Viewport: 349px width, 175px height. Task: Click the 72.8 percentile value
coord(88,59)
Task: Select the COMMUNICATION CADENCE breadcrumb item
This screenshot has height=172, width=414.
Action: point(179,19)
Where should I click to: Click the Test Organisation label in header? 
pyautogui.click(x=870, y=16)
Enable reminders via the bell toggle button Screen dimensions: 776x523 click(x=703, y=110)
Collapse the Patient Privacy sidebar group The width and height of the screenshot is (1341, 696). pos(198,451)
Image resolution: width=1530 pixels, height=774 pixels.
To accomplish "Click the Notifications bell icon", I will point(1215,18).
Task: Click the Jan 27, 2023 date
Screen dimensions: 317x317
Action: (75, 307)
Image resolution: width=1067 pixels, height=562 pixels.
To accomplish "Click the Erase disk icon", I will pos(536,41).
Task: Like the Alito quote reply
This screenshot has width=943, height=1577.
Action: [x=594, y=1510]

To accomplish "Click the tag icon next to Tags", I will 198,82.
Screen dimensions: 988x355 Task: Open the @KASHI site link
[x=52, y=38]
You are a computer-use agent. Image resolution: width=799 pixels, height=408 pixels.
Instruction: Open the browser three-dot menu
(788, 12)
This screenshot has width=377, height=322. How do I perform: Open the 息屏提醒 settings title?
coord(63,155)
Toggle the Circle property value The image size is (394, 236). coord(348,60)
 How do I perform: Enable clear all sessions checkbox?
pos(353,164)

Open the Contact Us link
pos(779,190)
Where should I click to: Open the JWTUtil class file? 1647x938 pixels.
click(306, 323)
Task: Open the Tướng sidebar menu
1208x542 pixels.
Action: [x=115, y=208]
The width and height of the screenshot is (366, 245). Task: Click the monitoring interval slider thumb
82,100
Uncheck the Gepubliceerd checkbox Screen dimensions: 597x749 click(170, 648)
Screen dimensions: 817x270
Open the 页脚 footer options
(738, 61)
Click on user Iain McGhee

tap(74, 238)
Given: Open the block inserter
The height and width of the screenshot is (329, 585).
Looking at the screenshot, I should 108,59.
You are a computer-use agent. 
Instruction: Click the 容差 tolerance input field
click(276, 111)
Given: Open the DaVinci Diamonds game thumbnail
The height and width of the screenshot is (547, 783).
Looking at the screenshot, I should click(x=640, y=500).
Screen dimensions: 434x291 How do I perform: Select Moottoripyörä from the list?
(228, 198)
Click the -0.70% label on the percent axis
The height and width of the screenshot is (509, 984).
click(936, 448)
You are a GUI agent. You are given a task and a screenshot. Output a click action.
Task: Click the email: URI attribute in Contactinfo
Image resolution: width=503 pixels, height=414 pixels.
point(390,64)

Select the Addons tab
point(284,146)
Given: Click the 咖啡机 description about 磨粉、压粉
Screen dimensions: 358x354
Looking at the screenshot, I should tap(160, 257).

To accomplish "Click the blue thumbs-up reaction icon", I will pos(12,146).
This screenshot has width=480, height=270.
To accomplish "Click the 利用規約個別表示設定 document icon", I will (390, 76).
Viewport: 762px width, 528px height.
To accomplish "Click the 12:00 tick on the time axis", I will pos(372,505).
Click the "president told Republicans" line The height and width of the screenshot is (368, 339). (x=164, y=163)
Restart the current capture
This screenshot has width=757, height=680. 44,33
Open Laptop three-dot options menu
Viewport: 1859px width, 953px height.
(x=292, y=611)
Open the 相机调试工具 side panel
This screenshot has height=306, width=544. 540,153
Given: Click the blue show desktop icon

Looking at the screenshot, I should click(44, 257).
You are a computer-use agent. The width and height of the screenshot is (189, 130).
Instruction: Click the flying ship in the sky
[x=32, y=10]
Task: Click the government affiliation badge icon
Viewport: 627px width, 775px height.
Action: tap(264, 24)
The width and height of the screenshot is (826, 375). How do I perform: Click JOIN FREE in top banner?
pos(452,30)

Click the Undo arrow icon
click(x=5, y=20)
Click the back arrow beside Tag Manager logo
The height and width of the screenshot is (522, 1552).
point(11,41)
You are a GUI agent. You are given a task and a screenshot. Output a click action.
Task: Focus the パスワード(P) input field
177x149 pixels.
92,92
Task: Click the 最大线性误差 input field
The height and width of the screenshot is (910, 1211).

==================================================

§ **TASK PROMPT**:
Can you turn every line of the records above into a numbered list, leaving out the blank lines?

§ **ANSWER TO THE PROBLEM**:
1. Viewport: 349px width, 175px height. Task: Click the 72.8 percentile value
2. coord(88,59)
3. Task: Select the COMMUNICATION CADENCE breadcrumb item
4. This screenshot has height=172, width=414.
5. Action: point(179,19)
6. Where should I click to: Click the Test Organisation label in header? 
7. pyautogui.click(x=870, y=16)
8. Enable reminders via the bell toggle button Screen dimensions: 776x523 click(x=703, y=110)
9. Collapse the Patient Privacy sidebar group The width and height of the screenshot is (1341, 696). pos(198,451)
10. Image resolution: width=1530 pixels, height=774 pixels.
11. To accomplish "Click the Notifications bell icon", I will point(1215,18).
12. Task: Click the Jan 27, 2023 date
13. Screen dimensions: 317x317
14. Action: (75, 307)
15. Image resolution: width=1067 pixels, height=562 pixels.
16. To accomplish "Click the Erase disk icon", I will pos(536,41).
17. Task: Like the Alito quote reply
18. This screenshot has width=943, height=1577.
19. Action: [x=594, y=1510]
20. To accomplish "Click the tag icon next to Tags", I will 198,82.
21. Screen dimensions: 988x355 Task: Open the @KASHI site link
22. [x=52, y=38]
23. You are a computer-use agent. Image resolution: width=799 pixels, height=408 pixels.
24. Instruction: Open the browser three-dot menu
25. (788, 12)
26. This screenshot has width=377, height=322. How do I perform: Open the 息屏提醒 settings title?
27. coord(63,155)
28. Toggle the Circle property value The image size is (394, 236). coord(348,60)
29.  How do I perform: Enable clear all sessions checkbox?
30. pos(353,164)
31. Open the Contact Us link
32. pos(779,190)
33. Where should I click to: Open the JWTUtil class file? 1647x938 pixels.
34. click(306, 323)
35. Task: Open the Tướng sidebar menu
36. 1208x542 pixels.
37. Action: [x=115, y=208]
38. The width and height of the screenshot is (366, 245). Task: Click the monitoring interval slider thumb
39. 82,100
40. Uncheck the Gepubliceerd checkbox Screen dimensions: 597x749 click(170, 648)
41. Screen dimensions: 817x270
42. Open the 页脚 footer options
43. (738, 61)
44. Click on user Iain McGhee
45. tap(74, 238)
46. Given: Open the block inserter
47. The height and width of the screenshot is (329, 585).
48. Looking at the screenshot, I should 108,59.
49. You are a computer-use agent. 
50. Instruction: Click the 容差 tolerance input field
51. click(276, 111)
52. Given: Open the DaVinci Diamonds game thumbnail
53. The height and width of the screenshot is (547, 783).
54. Looking at the screenshot, I should click(x=640, y=500).
55. Screen dimensions: 434x291 How do I perform: Select Moottoripyörä from the list?
56. (228, 198)
57. Click the -0.70% label on the percent axis
58. The height and width of the screenshot is (509, 984).
59. click(936, 448)
60. You are a GUI agent. You are given a task and a screenshot. Output a click action.
61. Task: Click the email: URI attribute in Contactinfo
62. Image resolution: width=503 pixels, height=414 pixels.
63. point(390,64)
64. Select the Addons tab
65. point(284,146)
66. Given: Click the 咖啡机 description about 磨粉、压粉
67. Screen dimensions: 358x354
68. Looking at the screenshot, I should tap(160, 257).
69. To accomplish "Click the blue thumbs-up reaction icon", I will pos(12,146).
70. This screenshot has width=480, height=270.
71. To accomplish "Click the 利用規約個別表示設定 document icon", I will (390, 76).
72. Viewport: 762px width, 528px height.
73. To accomplish "Click the 12:00 tick on the time axis", I will pos(372,505).
74. Click the "president told Republicans" line The height and width of the screenshot is (368, 339). (x=164, y=163)
75. Restart the current capture
76. This screenshot has width=757, height=680. 44,33
77. Open Laptop three-dot options menu
78. Viewport: 1859px width, 953px height.
79. (x=292, y=611)
80. Open the 相机调试工具 side panel
81. This screenshot has height=306, width=544. 540,153
82. Given: Click the blue show desktop icon
83. Looking at the screenshot, I should click(44, 257).
84. You are a computer-use agent. The width and height of the screenshot is (189, 130).
85. Instruction: Click the flying ship in the sky
86. [x=32, y=10]
87. Task: Click the government affiliation badge icon
88. Viewport: 627px width, 775px height.
89. Action: tap(264, 24)
90. The width and height of the screenshot is (826, 375). How do I perform: Click JOIN FREE in top banner?
91. pos(452,30)
92. Click the Undo arrow icon
93. click(x=5, y=20)
94. Click the back arrow beside Tag Manager logo
95. The height and width of the screenshot is (522, 1552).
96. point(11,41)
97. You are a GUI agent. You are given a task and a screenshot. Output a click action.
98. Task: Focus the パスワード(P) input field
99. 177x149 pixels.
100. 92,92
101. Task: Click the 最大线性误差 input field
102. The height and width of the screenshot is (910, 1211).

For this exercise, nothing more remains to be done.